What are the early signs and symptoms of Menkes disease?

Early signs and symptoms of Menkes disease include developmental delays, hypotonia, seizures, and movement disorders such as dystonia and spasticity. These symptoms typically manifest within the first few months of life.

How is Menkes disease diagnosed?

Menkes disease is diagnosed through genetic testing to identify mutations in the ATP7A gene. Additionally, biochemical tests measuring copper and ceruloplasmin levels in blood and urine can support the diagnosis. Neuroimaging, such as MRI, may reveal characteristic brain abnormalities associated with the disease.

What is the prognosis for individuals with Menkes disease?

The prognosis for individuals with Menkes disease varies depending on the severity of the genetic mutation and the effectiveness of early intervention. 
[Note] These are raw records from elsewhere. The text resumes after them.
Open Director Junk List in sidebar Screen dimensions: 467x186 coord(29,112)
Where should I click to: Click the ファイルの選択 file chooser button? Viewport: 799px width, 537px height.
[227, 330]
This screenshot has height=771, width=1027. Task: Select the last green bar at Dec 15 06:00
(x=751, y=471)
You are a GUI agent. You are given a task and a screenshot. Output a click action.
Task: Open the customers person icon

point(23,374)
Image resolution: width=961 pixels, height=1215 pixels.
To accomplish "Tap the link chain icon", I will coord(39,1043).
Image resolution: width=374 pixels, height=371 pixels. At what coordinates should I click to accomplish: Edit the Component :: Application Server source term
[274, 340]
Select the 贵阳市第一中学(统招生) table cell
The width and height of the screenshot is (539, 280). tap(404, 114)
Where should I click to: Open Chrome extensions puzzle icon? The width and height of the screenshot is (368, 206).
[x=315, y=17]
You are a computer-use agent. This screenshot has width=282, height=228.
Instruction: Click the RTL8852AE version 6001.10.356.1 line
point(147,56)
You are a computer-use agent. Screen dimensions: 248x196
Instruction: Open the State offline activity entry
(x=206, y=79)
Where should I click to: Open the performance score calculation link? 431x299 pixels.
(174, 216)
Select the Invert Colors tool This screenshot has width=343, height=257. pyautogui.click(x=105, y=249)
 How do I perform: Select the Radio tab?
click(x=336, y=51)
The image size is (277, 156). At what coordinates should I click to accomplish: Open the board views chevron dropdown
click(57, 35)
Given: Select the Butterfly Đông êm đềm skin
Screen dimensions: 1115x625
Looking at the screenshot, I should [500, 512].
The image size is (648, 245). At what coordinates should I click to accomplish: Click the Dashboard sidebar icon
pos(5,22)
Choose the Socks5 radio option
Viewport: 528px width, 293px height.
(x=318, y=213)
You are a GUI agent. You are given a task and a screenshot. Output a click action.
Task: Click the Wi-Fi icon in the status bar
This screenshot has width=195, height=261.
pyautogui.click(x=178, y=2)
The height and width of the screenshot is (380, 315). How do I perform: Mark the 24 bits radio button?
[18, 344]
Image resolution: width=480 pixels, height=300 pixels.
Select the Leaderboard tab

Without treatment, the disease is often fatal in early childhood. Early initiation of copper replacement therapy and supportive care can improve outcomes, but neurological impairments may still be profound.

Are there any treatments or therapies available for Menkes disease?

Current treatments for Menkes disease focus on copper replacement therapy to supplement deficient copper levels. This may involve oral or parenteral administration of copper histidine or other copper compounds. Emerging research is exploring potential therapies such as gene therapy to address the underlying genetic defect and improve neurological outcomes.

Summary

Menkes disease, a rare genetic disorder caused by mutations in the ATP7A gene, results in severe copper deficiency and profound neurological manifestations. Understanding the neurological aspects of the disease is crucial for early diagnosis, intervention, and management.

The disease manifests with developmental delays, hypotonia, seizures, and movement disorders early in life. As Menkes disease progresses, neurodegeneration, myelination defects, cognitive impairments, and peripheral neuropathy worsen, severely impacting motor and sensory functions.

However, recent research advancements have focused on genetic and molecular studies, potential therapies targeting neurological aspects, and the role of early intervention and gene therapy. These developments offer hope for improving outcomes and quality of life for individuals affected by Menkes disease.